L’esperimento era cominciato in forma più artistica nel 2010, quando la rivista Nero aveva provato a proporre una selezione di appuntamenti indirizzati alla cultura musicale più sperimentale dal titolo Maxximalism. La rassegna prevedeva performance sullo stile berlinese, coinvolgendo artisti come Koudlam, Zongamin, Omar Souleyman, Mike Bones, Brian DeGraw, Oliver Payne e Matt Connor, ma l’iniziativa non sembrava ancora in linea con la mentalità poco progressista dell’ambiente romano, abituato a una scena musicale già consolidata e preferendo disperdersi tra chiacchiere, ricchi buffet e aperitivi.

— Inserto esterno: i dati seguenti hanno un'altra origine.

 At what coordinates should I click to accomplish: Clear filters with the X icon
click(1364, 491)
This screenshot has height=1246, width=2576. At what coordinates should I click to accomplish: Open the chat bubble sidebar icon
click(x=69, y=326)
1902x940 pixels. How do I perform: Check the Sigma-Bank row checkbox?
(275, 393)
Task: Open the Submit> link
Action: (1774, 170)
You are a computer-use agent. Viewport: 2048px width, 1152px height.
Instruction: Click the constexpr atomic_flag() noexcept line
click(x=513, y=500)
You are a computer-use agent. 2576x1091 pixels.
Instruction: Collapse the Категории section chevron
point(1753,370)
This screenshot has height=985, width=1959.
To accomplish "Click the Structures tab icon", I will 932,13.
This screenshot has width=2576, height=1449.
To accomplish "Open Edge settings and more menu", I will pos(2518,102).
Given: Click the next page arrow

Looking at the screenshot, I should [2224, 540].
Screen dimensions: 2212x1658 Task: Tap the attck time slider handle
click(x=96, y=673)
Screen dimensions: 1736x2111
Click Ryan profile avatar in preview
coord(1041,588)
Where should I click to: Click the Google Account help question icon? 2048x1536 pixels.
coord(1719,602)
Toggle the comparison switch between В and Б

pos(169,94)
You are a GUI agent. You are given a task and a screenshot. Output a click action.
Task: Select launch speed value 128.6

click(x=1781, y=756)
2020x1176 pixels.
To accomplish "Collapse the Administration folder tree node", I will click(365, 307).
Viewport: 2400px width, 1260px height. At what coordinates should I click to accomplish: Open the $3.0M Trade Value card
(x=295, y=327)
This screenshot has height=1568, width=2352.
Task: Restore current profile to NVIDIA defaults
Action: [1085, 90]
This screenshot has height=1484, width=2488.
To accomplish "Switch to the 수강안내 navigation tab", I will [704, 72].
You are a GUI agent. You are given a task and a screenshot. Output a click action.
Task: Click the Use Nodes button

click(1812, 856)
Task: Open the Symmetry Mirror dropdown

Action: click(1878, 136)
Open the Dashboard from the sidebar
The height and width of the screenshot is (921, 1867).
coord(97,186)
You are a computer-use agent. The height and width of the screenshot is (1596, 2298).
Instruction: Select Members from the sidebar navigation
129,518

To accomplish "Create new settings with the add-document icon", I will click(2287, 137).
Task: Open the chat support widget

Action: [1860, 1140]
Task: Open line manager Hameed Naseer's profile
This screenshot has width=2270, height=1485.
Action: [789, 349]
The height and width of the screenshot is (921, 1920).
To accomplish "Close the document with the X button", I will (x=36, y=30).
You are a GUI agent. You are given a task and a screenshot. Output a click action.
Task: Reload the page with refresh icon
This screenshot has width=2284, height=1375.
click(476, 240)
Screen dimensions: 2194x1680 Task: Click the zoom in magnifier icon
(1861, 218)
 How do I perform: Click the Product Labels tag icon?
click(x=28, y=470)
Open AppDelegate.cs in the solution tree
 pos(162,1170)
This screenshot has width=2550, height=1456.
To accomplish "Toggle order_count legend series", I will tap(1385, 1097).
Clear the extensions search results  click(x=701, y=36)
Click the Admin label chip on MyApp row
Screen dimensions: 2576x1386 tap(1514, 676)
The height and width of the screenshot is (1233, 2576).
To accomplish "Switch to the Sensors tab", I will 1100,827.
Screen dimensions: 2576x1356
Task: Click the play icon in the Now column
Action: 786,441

Madrenalina La cultura dell'aperitivo va al museo

Madrenalina

Eppure in Italia il Madre di Napoli ci è riuscito. Con la rassegna Madrenalina, gli eventi collaterali notturni hanno senza dubbio stimolato adrenalina nei più giovani, avvicinandoli all’arte con intelligenza. Maurizio Cattelan, Carsten Nicolai, Nico Vascellari sono stati i primi selezionati per le performance, i dj set e live set musicali che hanno attirato centinaia di non addetti ai lavori.
Nonostante questa ventata culturale di altissima qualità, il Madre non rinuncia a offrire un aperitivo abbinato a mostre di giovani architetti e artisti internazionali. Insomma, una serie di iniziative che, tra il 2009 e il 2011, ha fatto parlare del museo DonnaRegina in tutta Italia, ha stimolato l’interesse dei più giovani ma soprattutto ha diffuso cultura senza la necessità di giustificare la somministrazione di bevande.
Un’altra iniziativa che sembra essere andata a buon fine si è avuta a Roma con l’inserimento del Chiostro del Bramante e della terrazza dell’Ara Pacis nella programmazione del festival musicale Dissonanze. Entrambe le sedi erano state pensate per una proposta più sperimentale e performativa rispetto a quello che accadeva al Palazzo dei Congressi dell’Eur, prima che gli organizzatori decidessero di sospendere il festival giunto alla sua decima edizione.

Dissonanze al Chiostro del Bramante La cultura dell'aperitivo va al museo

Dissonanze al Chiostro del Bramante

Che ne sarà di quei musei che hanno la fama di aver reso Roma una città alla stregua delle sue concorrenti internazionali? Luoghi progettati da archistar come Odile Decq e Zaha Hadid, costati al Comune diversi milioni di euro, sembrano non volersi adeguare al trend del resto del mondo, dimostrando ancora una volta un leggero provincialismo, preferendo le organizzazioni di realtà notturne romane a performer della scena globale. Luoghi che dovrebbero appartenere alla Roma culturale, alla Roma dell’arte, alla Roma di respiro (quantomeno europeo) non riescono a trovare una collocazione culturale vera e propria.
Ancora una volta sarà la critica a implorare la loro redenzione.